Dimension Data, the US$6 billion global ICT solutions and services provider, has announced today that it has been selected by Thailand’s Krungthai Card Public Co Ltd (KTC) to deploy the Payment Card Industry Data Security Standard (PCI DSS). This development will enable KTC’s operations to comply with more stringent security requirements and protect its growing consumer customer base.
Incorporated in 1996 as a then-subsidiary of the Krungthai Bank, KTC is now a leading consumer finance provider with more than 2.2 million accounts. Dimension Data was appointed to implement PCI DSS to ensure that KTC’s Centralize Log Management complies with regulatory security standards.
Dimension Data used the PCI module of Nasdaq-listed Splunk software which it resells to cover five key areas of security compliance: network, endpoint, access control, cardholders’ data, and the monitoring and testing of applications.
San Francisco-based Splunk is a leading provider of software designed to turn machine data into valuable insights for real-time operational intelligence. In the area of security and compliance, Splunk software enables real-time security monitoring, historical analysis and visualisation of massive data sets to provide security intelligence for both known and unknown threats.
The PCI solution will be able to collect and consolidate logs from various devices and servers, including real-time capturing of log-ins of applications. Dimension Data will customise a dashboard for KTC’s Centralize Log Management so that it can generate standard and ad-hoc reports from all logs, conduct audit trails and analyse machine data from one place to generate insights.
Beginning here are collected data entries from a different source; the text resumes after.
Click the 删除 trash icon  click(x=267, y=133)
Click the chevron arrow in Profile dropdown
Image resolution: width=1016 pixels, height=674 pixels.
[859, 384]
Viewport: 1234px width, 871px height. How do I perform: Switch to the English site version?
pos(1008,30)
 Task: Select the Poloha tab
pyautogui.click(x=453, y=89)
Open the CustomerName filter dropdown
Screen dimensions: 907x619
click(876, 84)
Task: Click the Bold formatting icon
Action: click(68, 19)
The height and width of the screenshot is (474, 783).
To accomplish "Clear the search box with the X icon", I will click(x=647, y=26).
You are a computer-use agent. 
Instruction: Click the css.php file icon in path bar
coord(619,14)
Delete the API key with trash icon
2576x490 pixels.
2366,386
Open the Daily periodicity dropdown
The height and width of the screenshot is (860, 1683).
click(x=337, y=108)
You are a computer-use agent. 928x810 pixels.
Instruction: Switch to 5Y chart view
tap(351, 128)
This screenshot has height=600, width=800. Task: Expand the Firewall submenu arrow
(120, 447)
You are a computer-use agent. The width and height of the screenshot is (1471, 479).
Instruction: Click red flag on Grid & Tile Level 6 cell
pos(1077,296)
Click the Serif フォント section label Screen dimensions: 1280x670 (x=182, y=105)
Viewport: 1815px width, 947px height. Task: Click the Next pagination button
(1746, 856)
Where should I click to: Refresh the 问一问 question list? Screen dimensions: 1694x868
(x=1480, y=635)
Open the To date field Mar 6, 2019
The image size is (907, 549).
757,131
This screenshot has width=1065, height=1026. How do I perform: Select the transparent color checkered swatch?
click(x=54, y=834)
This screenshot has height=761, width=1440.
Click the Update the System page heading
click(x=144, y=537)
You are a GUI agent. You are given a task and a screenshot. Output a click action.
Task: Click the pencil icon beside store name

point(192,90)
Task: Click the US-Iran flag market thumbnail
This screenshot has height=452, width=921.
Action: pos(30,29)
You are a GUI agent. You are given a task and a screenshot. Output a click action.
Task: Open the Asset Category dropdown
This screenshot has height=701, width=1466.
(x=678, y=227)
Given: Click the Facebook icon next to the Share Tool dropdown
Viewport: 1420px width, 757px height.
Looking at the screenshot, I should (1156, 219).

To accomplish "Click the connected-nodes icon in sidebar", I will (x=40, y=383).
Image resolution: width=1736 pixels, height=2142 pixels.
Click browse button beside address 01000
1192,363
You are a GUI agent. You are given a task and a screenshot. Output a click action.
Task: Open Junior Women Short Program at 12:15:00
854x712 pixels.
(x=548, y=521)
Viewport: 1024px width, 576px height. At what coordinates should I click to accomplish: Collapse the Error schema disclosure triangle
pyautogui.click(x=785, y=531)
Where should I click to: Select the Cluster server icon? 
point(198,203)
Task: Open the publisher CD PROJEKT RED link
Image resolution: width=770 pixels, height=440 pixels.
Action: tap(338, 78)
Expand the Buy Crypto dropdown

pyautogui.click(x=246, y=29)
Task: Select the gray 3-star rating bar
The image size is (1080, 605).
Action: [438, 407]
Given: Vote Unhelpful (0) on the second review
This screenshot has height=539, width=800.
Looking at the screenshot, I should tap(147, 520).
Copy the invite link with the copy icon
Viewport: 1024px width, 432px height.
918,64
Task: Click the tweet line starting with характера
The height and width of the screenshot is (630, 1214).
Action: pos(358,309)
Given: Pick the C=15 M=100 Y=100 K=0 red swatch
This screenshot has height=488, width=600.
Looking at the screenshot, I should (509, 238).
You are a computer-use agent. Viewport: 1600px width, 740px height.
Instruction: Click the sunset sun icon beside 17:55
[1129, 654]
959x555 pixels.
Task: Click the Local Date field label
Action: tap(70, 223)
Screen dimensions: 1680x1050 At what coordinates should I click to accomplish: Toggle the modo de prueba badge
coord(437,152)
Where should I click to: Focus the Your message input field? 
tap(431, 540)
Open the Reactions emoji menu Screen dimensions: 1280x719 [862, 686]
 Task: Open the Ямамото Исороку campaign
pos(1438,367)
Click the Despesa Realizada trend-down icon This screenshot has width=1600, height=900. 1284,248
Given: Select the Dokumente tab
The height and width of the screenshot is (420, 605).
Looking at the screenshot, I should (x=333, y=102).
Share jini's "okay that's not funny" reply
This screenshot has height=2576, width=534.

“Our business is based on trust. To keep building that with our growing 2.2 million accounts, we need a strong partner that has the proven track record to enable the company to comply with the stringent security requirements of the PCI data security standard,” said Danai Chudthong, IT infrastructure and Network Management manager at Krungthai Public Card. “Dimension Data has proven to be that partner. They listened to our requirements, offered insightful consultancy and recommended the best value solution to help us meet the compliance requirements to protect our growing customer base.”
PCI DSS has a comprehensive set of security requirements, many of which are stipulated by regulatory and governance organisations, to deal with major security IT issues. It is important to understand them and develop a roadmap of targets and goals to build a secure IT infrastructure for a business.
“Dimension Data understands PCI DSS requirements and how to get clients’ business operations to meet the compliance criteria set out by the standard,” said Sutas Kongdumrongkiat, Managing Director at Dimension Data Thailand. “This three-year PCI DSS project with Krungthai Card will further extend our track record and experience, and put us in a position to help other clients seeking to do the same in their operations.”